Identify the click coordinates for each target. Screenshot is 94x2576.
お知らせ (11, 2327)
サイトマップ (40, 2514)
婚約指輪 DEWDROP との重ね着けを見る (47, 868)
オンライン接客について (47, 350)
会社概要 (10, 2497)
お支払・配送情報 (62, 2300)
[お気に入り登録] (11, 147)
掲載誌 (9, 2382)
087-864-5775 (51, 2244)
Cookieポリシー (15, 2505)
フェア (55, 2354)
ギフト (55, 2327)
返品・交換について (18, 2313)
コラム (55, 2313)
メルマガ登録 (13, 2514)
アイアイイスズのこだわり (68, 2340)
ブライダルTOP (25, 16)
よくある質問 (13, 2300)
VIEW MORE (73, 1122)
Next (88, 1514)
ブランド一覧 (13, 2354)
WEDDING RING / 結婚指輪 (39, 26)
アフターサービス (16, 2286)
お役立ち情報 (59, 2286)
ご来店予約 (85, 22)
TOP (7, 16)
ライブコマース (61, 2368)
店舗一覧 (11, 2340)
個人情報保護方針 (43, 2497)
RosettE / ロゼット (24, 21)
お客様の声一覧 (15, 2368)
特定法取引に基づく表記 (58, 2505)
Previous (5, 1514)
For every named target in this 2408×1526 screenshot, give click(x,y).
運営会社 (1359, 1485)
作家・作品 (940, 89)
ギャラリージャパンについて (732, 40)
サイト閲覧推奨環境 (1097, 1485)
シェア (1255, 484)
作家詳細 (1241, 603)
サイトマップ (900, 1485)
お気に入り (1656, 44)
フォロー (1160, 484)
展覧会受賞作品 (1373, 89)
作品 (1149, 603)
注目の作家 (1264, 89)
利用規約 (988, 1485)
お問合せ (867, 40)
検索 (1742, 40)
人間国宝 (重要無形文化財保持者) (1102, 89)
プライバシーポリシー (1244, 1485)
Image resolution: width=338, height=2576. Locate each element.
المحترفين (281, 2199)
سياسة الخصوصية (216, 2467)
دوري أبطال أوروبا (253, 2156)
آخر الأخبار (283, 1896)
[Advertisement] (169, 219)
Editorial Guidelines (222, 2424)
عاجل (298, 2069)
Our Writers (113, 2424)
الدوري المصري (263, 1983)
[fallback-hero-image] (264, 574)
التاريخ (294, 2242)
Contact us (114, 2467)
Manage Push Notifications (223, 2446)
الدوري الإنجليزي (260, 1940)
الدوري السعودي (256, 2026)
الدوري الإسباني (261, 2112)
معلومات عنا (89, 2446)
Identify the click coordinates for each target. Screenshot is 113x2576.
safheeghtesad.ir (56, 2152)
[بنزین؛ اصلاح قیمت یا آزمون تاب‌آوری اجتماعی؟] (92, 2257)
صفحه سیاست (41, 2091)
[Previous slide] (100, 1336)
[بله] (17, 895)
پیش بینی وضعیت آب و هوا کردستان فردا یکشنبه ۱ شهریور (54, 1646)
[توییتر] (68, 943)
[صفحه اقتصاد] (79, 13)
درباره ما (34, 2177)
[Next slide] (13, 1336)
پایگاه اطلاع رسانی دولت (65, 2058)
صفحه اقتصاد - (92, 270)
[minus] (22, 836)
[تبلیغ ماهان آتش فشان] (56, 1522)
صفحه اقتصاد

——————

■ TASK DIRECTIONS:
Set aside each line above that includes the string "coordinates" and report it.

■ EXERCISE ANSWER:
Identify the click coordinates for each target. Screenshot is 94x2576.
Identify the click coordinates for each target. Screenshot is 113x2576.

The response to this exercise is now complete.